• **Passage shown**
>>>>

First zoom call: wears business casual, styles hair, places orchid in view of camera
Latest zoom call: Holding a beer at 9am, wearing Biore strip, blood on shirt, do not know whose
Instagram Girl, just relaxing in her sweats: Perfect ponytail, full makeup, hydrating after an intense yoga session.
Me, just relaxing in my sweats: Sweating pretty hard, because I dropped a chocolate chip down my sports bra and I’m trying to fish it out before it melts.
I just read that pandas don’t have many opportunities for sex, and then don’t know how to do it. Finally found my spirit animal.
I packed 8 pairs of underwear for a 4 day trip to Vegas. I don’t know what kind of trip I think I’m gonna have but fingers crossed I have it!
My 12-year-old went to a movie with a boy.
I gave her money for her ticket.
The boy paid.
I did not get my money back.
I learned an important lesson about dating today.
I’m offering a $1,000 reward to anyone who brings me $1,000 and two tacos.
The only thing more satisfying than doing big yard projects yourself is paying someone to do it while you occasionally watch out the window.
I don’t always sit on a throne of lies, but when I do it’s while searching the cupboards with my child for a snack I know I ate.
“What’s that?”
“It’s a therapy cat.”
“It looks like a chihuahua.”
“That’s why the therapy.”

<<<<

• **Questions**
a - In the joke collection, how many pairs of underwear were packed for the 4 day trip to Vegas?
b - Please retype the part of the joke collection starting at "Me, just relaxing" and ending at "for her ticket.", with no changes.
The material has no connection to the joke collection.

• **Provided material**
>>>>

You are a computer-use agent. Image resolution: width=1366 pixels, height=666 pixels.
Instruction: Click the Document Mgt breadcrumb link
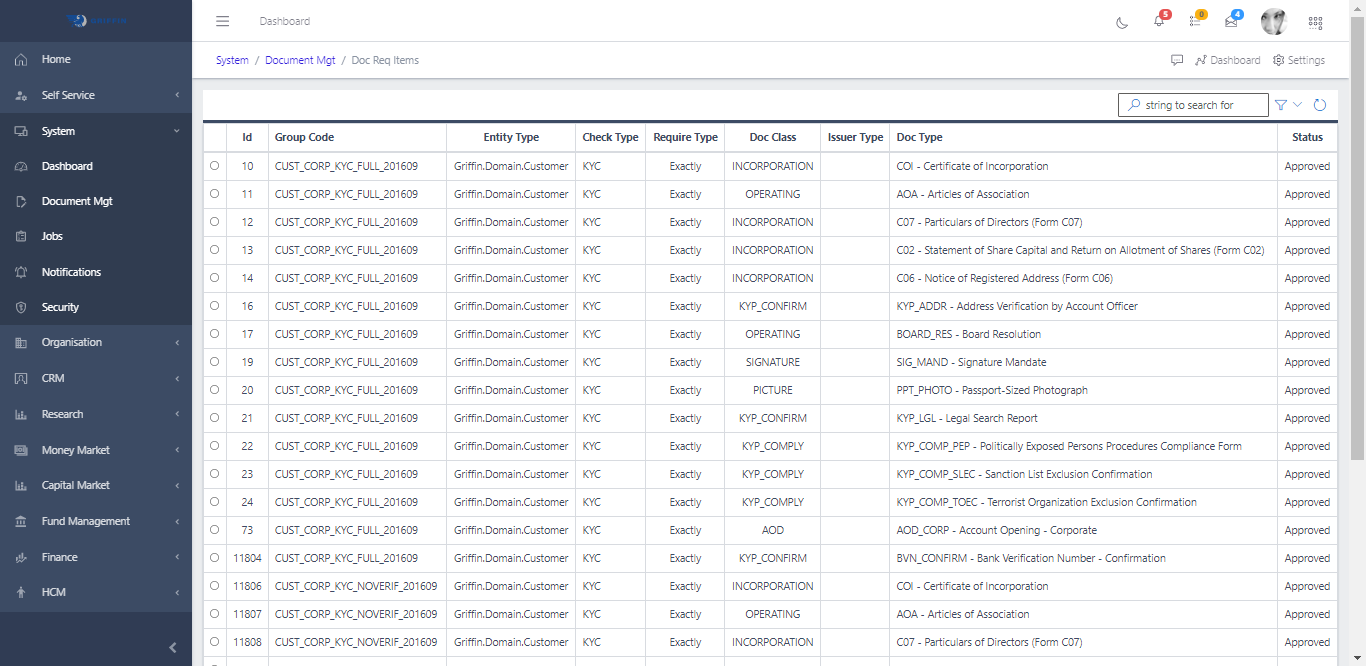[300, 60]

<<<<

• **Answers per task**
a - 8 pairs.

b -
Me, just relaxing in my sweats: Sweating pretty hard, because I dropped a chocolate chip down my sports bra and I’m trying to fish it out before it melts.
I just read that pandas don’t have many opportunities for sex, and then don’t know how to do it. Finally found my spirit animal.
I packed 8 pairs of underwear for a 4 day trip to Vegas. I don’t know what kind of trip I think I’m gonna have but fingers crossed I have it!
My 12-year-old went to a movie with a boy.
I gave her money for her ticket.